Haskell, lambda calculus for Evaluation

Question

(Figure 1)

A part of the simply typed lambda calculus (Figure 1), it is implemented in Haskell as given below.

 evaluate expression = do
        case expression of
        (Application (Lambda x ltype term) value) | isValue value = True -> substitute term x value
        (Application value e2) | isValue value = True  -> let e22 = evaluate e2 in Application value e22
        (Application  e1 e2) -> let e11 = evaluate e1 in Application e11 e2

However, this doesn't work for these test cases,

1) print (evaluate (Application (Var "x") (Var "y")))

2) print (evaluate (Application (Constant 3) (Var "y")) "(Constant 3) is a value"

But, for the first test case, I know it's because (Var "x") as e1 is terminal so it cannot transition.

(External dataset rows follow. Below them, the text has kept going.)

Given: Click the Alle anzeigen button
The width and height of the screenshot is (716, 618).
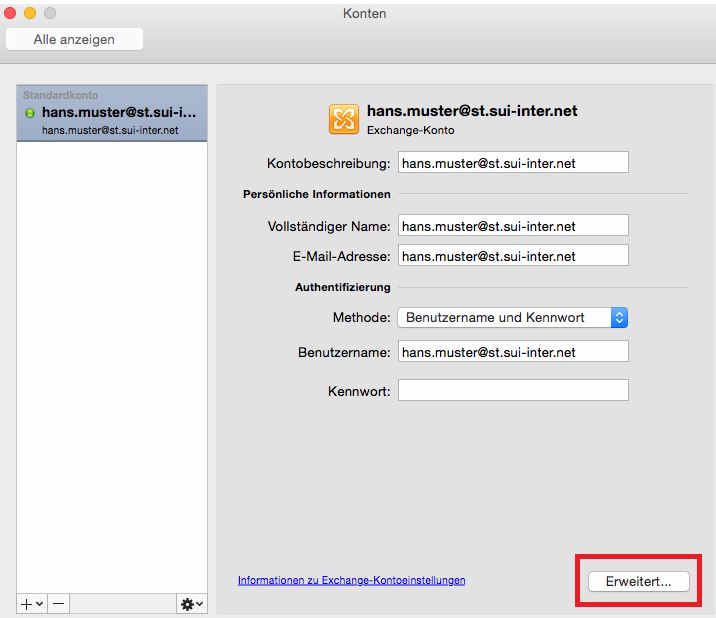Looking at the screenshot, I should (x=74, y=39).
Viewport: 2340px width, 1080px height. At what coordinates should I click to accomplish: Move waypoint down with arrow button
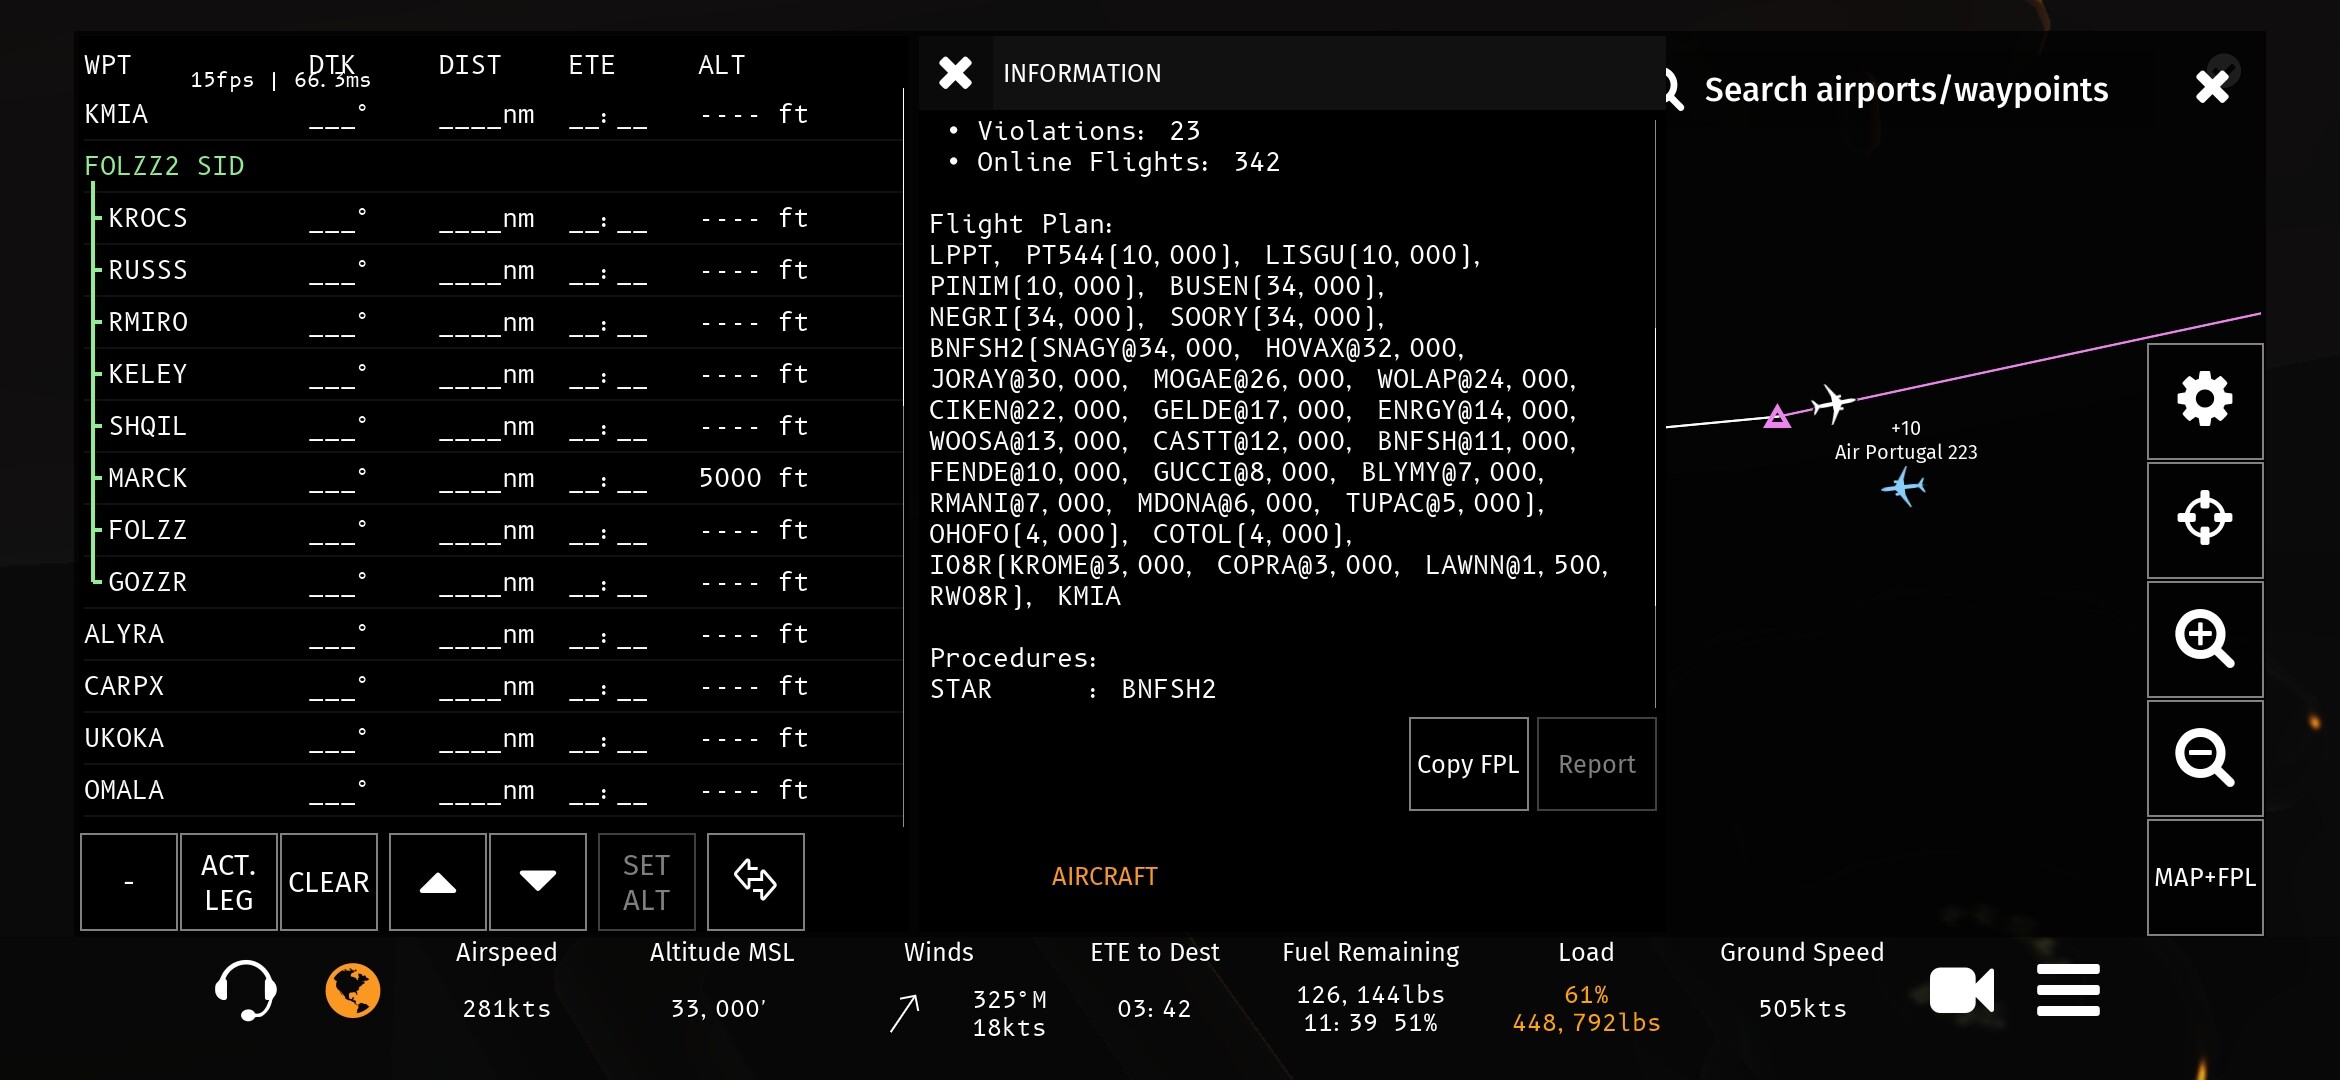[x=537, y=882]
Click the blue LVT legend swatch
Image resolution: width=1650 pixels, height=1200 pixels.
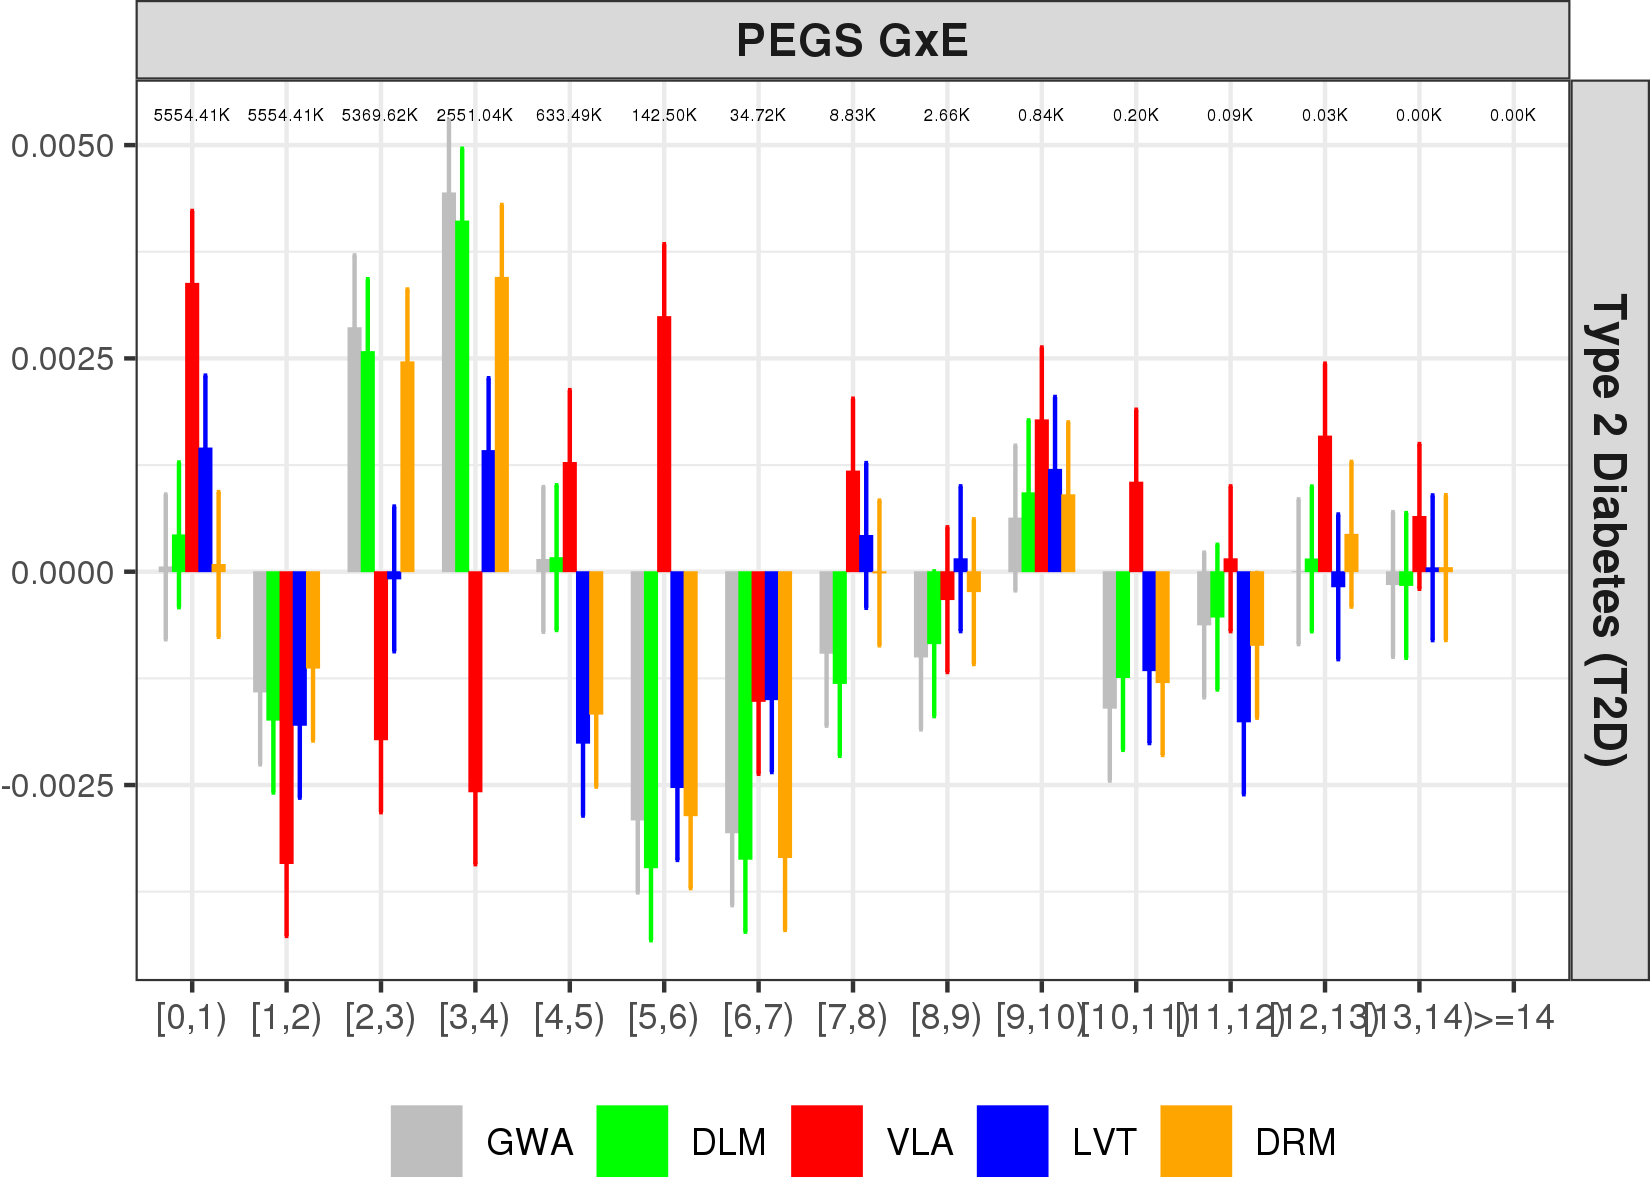(x=1012, y=1141)
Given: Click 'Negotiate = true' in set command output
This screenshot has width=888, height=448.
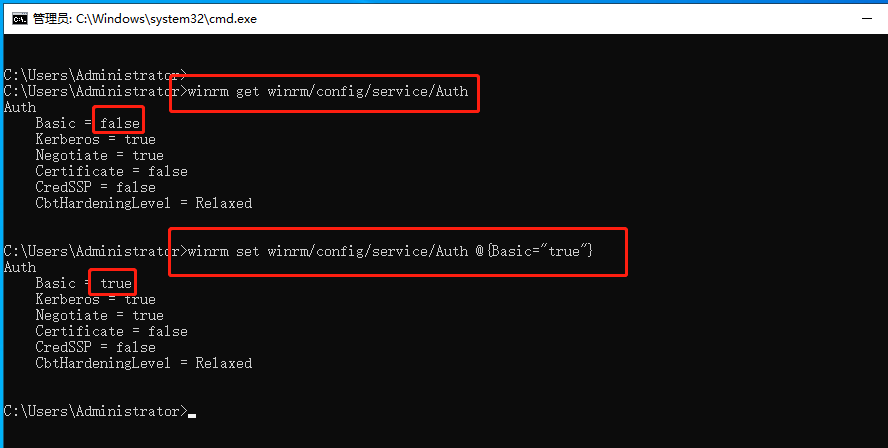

Does it mean I should add a Stuck case? But I want to return an output suggesting the success of the transitions, if that's possible.

Thank you in advance...

Answer 1

If you're implementing your lambda calculus AST as something like

data Exp = Var String
         | Constant Int
         | App Exp Exp
         | Lam String Exp

then the interpreter evaluate :: Exp -> Out can produce a number of values, some the result of poorly typed input. For instance

evaluate (Lam "f" (Lam "x" (App (Var "f") (Var "x")))
-- type like (a -> b) -> a -> b

evaluate (Var "x")
-- open term, evaluation gets stuck

evaluate (App (Lam "x" (Constant 4)) (Constant 3))
-- term results in a constant

We'll need to represent all of these types in the return type. A typical way to do that is to use a universal type like

data Out
  = Stuck
  | I Int
  | F (Out -> Out)

which again emphasizes the need for the stuck case. If we examine the App branch of evaluate

evaluate (App e1 e2) = case evaluate e1 of
  Stuck -> Stuck
  I i   -> Stuck
  F f   -> f (evaluate e2)

show's how Stuck cases both rise to the top and can arise from poorly typed terms.

---

There are many ways to write a well-typed simply-typed lambda calculus type in Haskell. I'm quite fond of the Higher-Order Abstract Syntax Final Encoding. It's wonderfully symmetric.

class STLC rep where
  lam :: (rep a -> rep b) -> rep (a -> b)
  app :: rep (a -> b) -> (rep a -> rep b)
  int :: Int -> rep Int

newtype Interpreter a = Reify { interpret :: a } -- just the identity monad

instance STLC Interpreter where
  lam f   = Reify $ interpret . f . Reify
  app f a = Reify $ interpret f $ interpret a
  int     = Reify

In this formulation, it's not possible at all to write a type of STLC rep => rep a which isn't well-typed and never-sticking. The type of interpret indicates this as well

interpret :: Interpreter a -> a

No Out-type in sight.

Answer 2

But, how substitute works then (i.e. what is the implementation of the substitute function in haskell).